AUC, Area Under the Curve; Extreme Gradient Boosting, XGBoost; DT, Decision Tree; SVM, Support Vector Machine; LR, Logistic Regression; PPV, Positive Predictive Value; NPV, Negative Predictive Value.

Figure 4

Calibration plot. The x‐axis represents the XGBoost model‐predicted probability, and the y-axis represents the actual probability of IFG. (A) The plot shows the calibration curve of the training set. A perfect prediction would fall along the 45‐degree line (“ideal” line). The “apparent” line represents the training cohort, and the solid black line represents bias corrected by bootstrapping (500 repetitions), indicating observed the performance of XGBoost model. (B) The plot shows the calibration curve of the validation set. A perfect prediction would fall along the 45degree line (“ideal” line). The “apparent” line represents the validation cohort, and the solid black line represents bias corrected by bootstrapping (500 repetitions), indicating observed the performance of XGBoost model.

Figure 5

DCA plot. (A)The plot shows the calibration curve of the training set. (B)The plot shows the calibration curve of the validation set.

Figure 6

The SHAP plot of the XGBoost model. The ordinate represents the name of the variable. The variables from top to bottom are of decreasing importance to the predicted results and the number beside the variables is the mean of the SHAP values for all samples. Each point in the graph represents the SHAP value for each sample, with colors closer to purple indicating a larger value and closer to yellow indicating a smaller value. The more dispersed the points in the graph, the greater the influence of the variable on the model. Figure 5 shows that SBP has the greatest impact on the model.

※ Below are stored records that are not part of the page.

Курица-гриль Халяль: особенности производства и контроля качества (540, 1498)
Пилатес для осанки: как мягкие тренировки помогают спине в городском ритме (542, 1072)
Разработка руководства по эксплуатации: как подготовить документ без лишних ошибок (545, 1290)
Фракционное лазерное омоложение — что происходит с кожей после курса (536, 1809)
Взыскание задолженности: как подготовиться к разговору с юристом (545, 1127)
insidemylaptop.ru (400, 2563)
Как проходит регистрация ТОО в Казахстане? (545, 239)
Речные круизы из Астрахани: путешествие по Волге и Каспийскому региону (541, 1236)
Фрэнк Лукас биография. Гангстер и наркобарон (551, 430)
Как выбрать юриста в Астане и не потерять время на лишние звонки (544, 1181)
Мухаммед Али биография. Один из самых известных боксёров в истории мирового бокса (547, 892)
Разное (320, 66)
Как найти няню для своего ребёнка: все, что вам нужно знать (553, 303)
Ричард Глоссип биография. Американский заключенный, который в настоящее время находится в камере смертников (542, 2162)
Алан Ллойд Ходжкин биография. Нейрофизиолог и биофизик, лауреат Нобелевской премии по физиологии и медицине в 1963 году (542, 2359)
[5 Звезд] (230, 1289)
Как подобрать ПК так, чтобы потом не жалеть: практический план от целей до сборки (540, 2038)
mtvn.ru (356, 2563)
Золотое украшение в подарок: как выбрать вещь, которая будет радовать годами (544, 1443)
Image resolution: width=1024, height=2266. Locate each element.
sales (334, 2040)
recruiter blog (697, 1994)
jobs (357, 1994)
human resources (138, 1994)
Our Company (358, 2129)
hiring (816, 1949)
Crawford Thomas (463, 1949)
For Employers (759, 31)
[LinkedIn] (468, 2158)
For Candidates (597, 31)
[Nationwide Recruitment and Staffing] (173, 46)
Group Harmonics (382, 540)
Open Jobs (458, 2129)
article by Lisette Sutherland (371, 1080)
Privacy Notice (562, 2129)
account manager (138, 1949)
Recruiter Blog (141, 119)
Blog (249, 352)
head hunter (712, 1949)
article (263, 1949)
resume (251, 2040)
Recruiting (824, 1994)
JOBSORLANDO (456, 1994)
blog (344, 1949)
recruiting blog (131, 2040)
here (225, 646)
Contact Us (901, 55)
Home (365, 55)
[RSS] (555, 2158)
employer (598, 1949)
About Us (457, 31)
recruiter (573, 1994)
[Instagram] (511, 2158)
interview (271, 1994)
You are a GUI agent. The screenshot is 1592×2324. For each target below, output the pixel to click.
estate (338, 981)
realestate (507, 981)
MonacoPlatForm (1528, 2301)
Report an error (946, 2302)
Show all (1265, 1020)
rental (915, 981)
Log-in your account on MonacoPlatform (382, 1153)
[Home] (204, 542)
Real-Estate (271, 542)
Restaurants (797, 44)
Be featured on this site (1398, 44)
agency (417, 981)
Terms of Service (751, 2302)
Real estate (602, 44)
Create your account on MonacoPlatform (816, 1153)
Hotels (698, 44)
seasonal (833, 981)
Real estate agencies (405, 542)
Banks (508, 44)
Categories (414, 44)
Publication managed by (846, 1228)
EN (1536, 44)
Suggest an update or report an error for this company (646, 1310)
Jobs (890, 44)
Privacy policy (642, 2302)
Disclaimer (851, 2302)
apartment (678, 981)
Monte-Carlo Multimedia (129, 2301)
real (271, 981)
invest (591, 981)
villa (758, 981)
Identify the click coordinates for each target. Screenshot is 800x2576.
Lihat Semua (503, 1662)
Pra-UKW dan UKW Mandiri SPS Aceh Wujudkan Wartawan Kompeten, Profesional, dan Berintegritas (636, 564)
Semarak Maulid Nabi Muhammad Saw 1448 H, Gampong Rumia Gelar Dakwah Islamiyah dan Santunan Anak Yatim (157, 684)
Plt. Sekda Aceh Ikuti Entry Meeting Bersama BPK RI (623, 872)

3.4 Individualized prediction of IFG

Figure 7 illustrates the SHAP analysis, showcasing the role of important variables on individual predictions in 2 randomly selected samples from the validation set. The local SHAP plots illustrated the contributions of variables to the outcomes for each sample. In Figure 7 , the purple portion of the local SHAP force plot represents support for a positive prediction, while the yellow portion indicates support for a negative prediction. The length of the feature lines corresponds to the size of their contribution. For example, case 1 exhibited a high predicted probability of 0.82 for progressing to IFG, as predicted by the XGBoost model. SBP was the most significant feature contributing to the prediction, followed by Scr, Fatty liver and WC. This was enough to confirm the usefulness of the XGBoost model and contribute to increasing doctors’ trust in the predictive model to help them make the right auxiliary decisions.

Figure 7

Predicted outcome of individual occurrence of IFG. (A) The local SHAP plot of the case#1. Case #1 Male, 72 years old, with a positive outcome at the end of follow-up and the model predicts an 81.9% probability of IFG in this study individual. (B) The local SHAP plot of the case#2. Case #2 Female, 54 years old, with a negative outcome at the finish of follow-up and the model predicts an 16.3% probability of IFG in this study individual.

4 Discussion

The strength of this study lies in the establishment of a retrospective cohort using clinical data from longitudinal physical examinations of middle-aged and elderly people from 2018 to 2022. The analysis of the original data can accurately reflect the real-world problems, and the results of the study have important reference value for further in-depth discussions. Furthermore, a prediction model for development of IFG was constructed by integrating the XGBoost algorithm. SHAP plots were used to visualize the model, which solved the limitations imposed by the “black box” nature of traditional machine learning. Boruta’s algorithm screened a total of twelve features deemed important in relation to IFG. To further clarify the risk or protective factors related to IFG, multivariate regression analysis was conducted between the IFG and non-IFG groups in the training cohort. Four features were ultimately selected for inclusion in the model and it was concluded that all of these variables are readily available in routine medical practice and therefore have clinical value. In clinical practice, the accurate identification or screening of IFG presents a crucial opportunity to control diabetes progression and reduce its associated harm.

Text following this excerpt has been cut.